------ Quoted passage ------

[SciPy-dev] Ideas for scipy.sparse?

Brian Granger ellisonbg.net at gmail.com
Tue Apr 15 12:37:55 EDT 2008


>  This looks really exciting. I looked at the project, and it seems like
>  you are using MPI as the basic infrastructure - but I also see
>  references to GASNet. My first question looking at this was, why not
>  just use Global Arrays for the basic array infrastructure ? It has a
>  bunch of stuff that would let you get quite far quickly:

Yes, we are using MPI.  The GASNet stuff was just playing around.  I
looked at global arrays as well, but (for now) have stuck with MPI for
the following reasons:

1) There are really stable, easy to install Python bindings for MPI
(mpi4py.scipy.org)

2) MPI is more available and easier to install.  OS X comes with the
standard and there are Linux packages for it.  This makes like easier
for our users who need to install it.

3) Everybody else is doing it

4) I tried installing GA on my Mac and the build failed.  I am more
than willing to debug an install process, but my users won't be.

5) There are not any good Python bindings for GA.  I know Robert
Harrison had some Python bindings, but I can't find them and they
probably are not being maintained.

That said, I would very much like to be able to user GA/GASNet stuff
in the future.

>  http://www.emsl.pnl.gov/docs/global/
>
>  I believe, looking at the project organization, that you plan to add
>  fft, sparse arrays, the works.

Ideally yes.

>  I must mention that I work with Star-P (www.interactivesupercomputing.com
>  ), and we have plugged in our parallel runtime to overload parts of
>  numpy and scipy. We have sparse support for M (matlab), but not for
>  python yet.

Were you at PyCon 2007?  This explains your interest in scipy.sparse.
I guess it would be very good for you if the stuff in scipy.sparse
moved into numpy?  Also, having that code base settle down would also
probably help.  What are your plans.

>  I am guessing that your framework allows one to run several instances
>  of python scripts as well on each node ? That way, one could solve
>  several ODEs across nodes. You'd need some dynamic scheduling for
>  workload balancing, perhaps.

Our "framework" is IPython1:

http://ipython.scipy.org/moin/IPython1

Yes, IPython1 enables Python scripts to be distributed across a set of
nodes.  We have both static and dynamic load balancing.  Compute nodes
can be started with MPI, but that is optional.  This allows compute
node to come and go anytime and the dynamic load balancer has fault
tolerance builtin.

>  Have you thought about integrating this with the stackless python
>  project, for a nice programming model that abstracts away from MPI and
>  allows high performance parallel programs to be written entirely in
>  python ?

------

Written instruction 1: Summarize the mailing-list post in two sentences.
Written instruction 2: Copy the stretch of the mailing-list post from "5) There are" through "in the future.", renaming "Python bindings" to "Python wrappers" wherever it appears.
Written instruction 3: Write what comes next in the mailing-list post, picking up after its final line.

------ Given material ------

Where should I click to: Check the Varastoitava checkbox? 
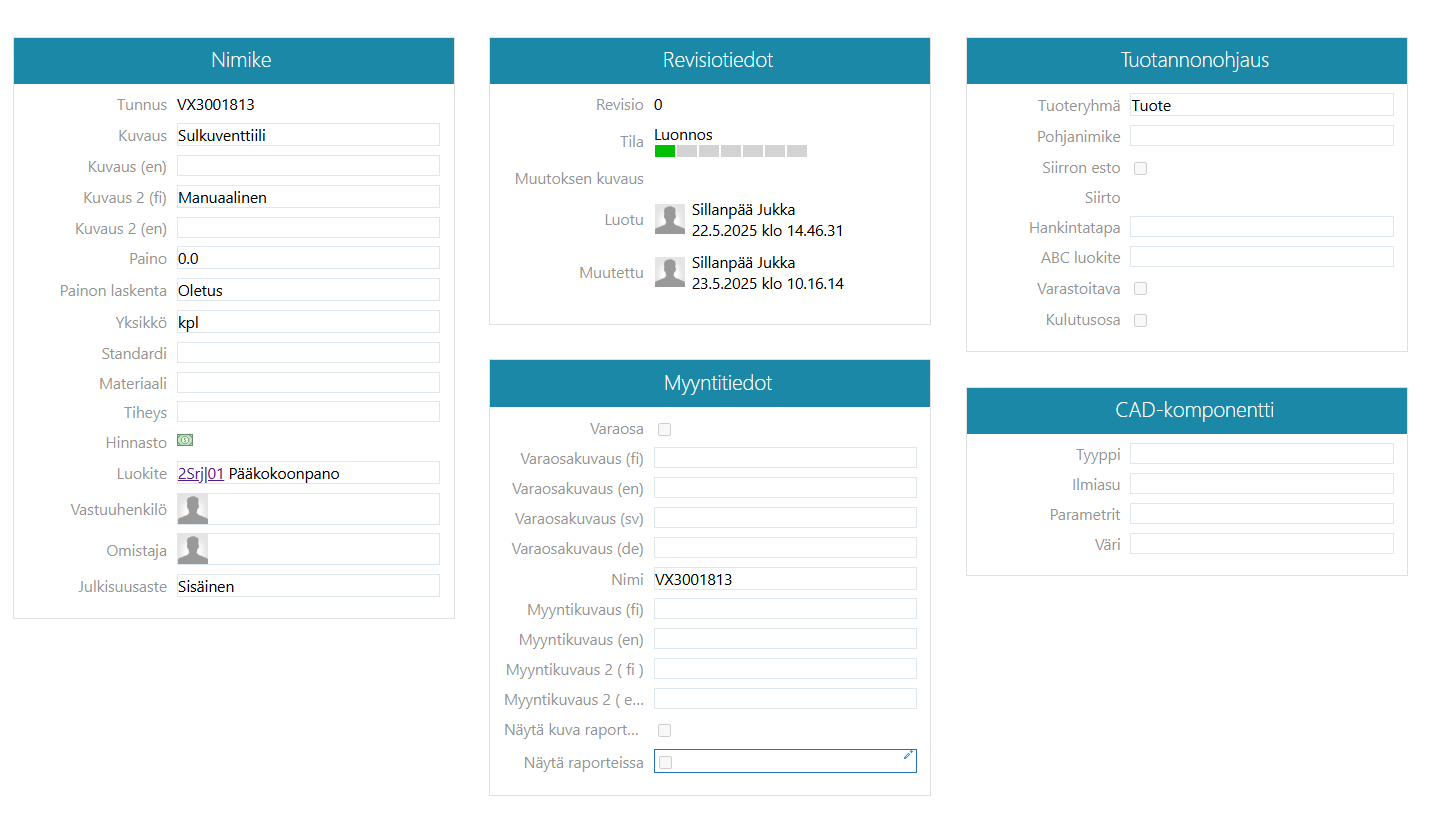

------

Exercise answer 1: The post explains that the project uses MPI rather than Global Arrays because MPI has stable, easy-to-install Python bindings, is more available and easier to install, and is what everybody else uses, while GA failed to build on a Mac and lacks good Python bindings, though the writer would like to use GA/GASNet in the future. It also identifies the framework as IPython1, which distributes Python scripts across nodes with both static and dynamic load balancing, and its dynamic load balancer has fault tolerance built in.

Exercise answer 2:
5) There are not any good Python wrappers for GA.  I know Robert
Harrison had some Python wrappers, but I can't find them and they
probably are not being maintained.

That said, I would very much like to be able to user GA/GASNet stuff
in the future.

Exercise answer 3:
Yes, but I am really hesitant to require people to install a custom
version of Python.  As I am sure you know, if users can't easily
install the tools you are building (especially if they are
parallel/distributed), it is a no go.  That kills stackless for us,
even though I really like the ideas behind stackless.  Another option
is greenlets.

> > Here is the main issue:  I am running into a need for sparse arrays.
>  > There are two places I am running into this:
>  >
>  > 1) I want to implement sparse distributed arrays and need sparse local
>  > arrays for this.
>  >
>  > 2) There are other places in the implementation where sparse arrays
>  > are needed.
>  >
>
> > Obviously, my first though was scipy.sparse.  I am _really_ excited
>  > about the massive improvements that have been happening in this area
>  > recently.  Here are the problems I am running into:
>  Not having followed the numpy/scipy debate for too long, I must say
>  that I was a little surprised to find sparse array support in scipy
>  rather than numpy.

Yep, the work that people have done on scipy.sparse (especially
Nathan) is fantastic.  But, I do think the basic sparse arrays should
be in numpy.

> > 1) I need N-dimensional sparse arrays.  Some of the storage formats in
>  > scipy.sparse (dok, coo, maybe lil) could be generalized to
>  > N-dimensions, but some work would have to be done.
>   From the discussion, it seemed to me that these formats are written
>  in python itself. In general, I like the idea of writing data
>  structures in the same language, and as much in higher level languages.
>
>  Some people pointed out that this tends to be slow when called in for
>  loops. I couldn't figure out what the cause of this was. Is it that
>  for loops in python are generally slow, or is it that indexing
>  individual elements in sparse data structures is slow or are python's
>  data structures slow, or some combination of all three ?

Compared to loops is C, Python loops are quite slow - especially if
you are calling Python functions at each iteration.

>  I can say something about Matlab's sparse matrices, which I am
>  familiar with. Its not that Matlab's for loops are the cause of
>  slowness (they may be slow), but that indexing single elements in a
>  sparse matrix is inherently slow. Every instance of A(i, j) has to
>  perform a binary search. Insertion is even more expensive because it
>  requires a memmove for CSC/CSR formats. Thus you almost never work
>  with for loops and single element indexing for sparse matrices in
>  Matlab. That said, one could design a data structure that partially
>  solves some of these problems.

True, there is the algorithmic complexity of sparse array indexing,
but that is on top of the overhead that Python (and likely Matlab)
has.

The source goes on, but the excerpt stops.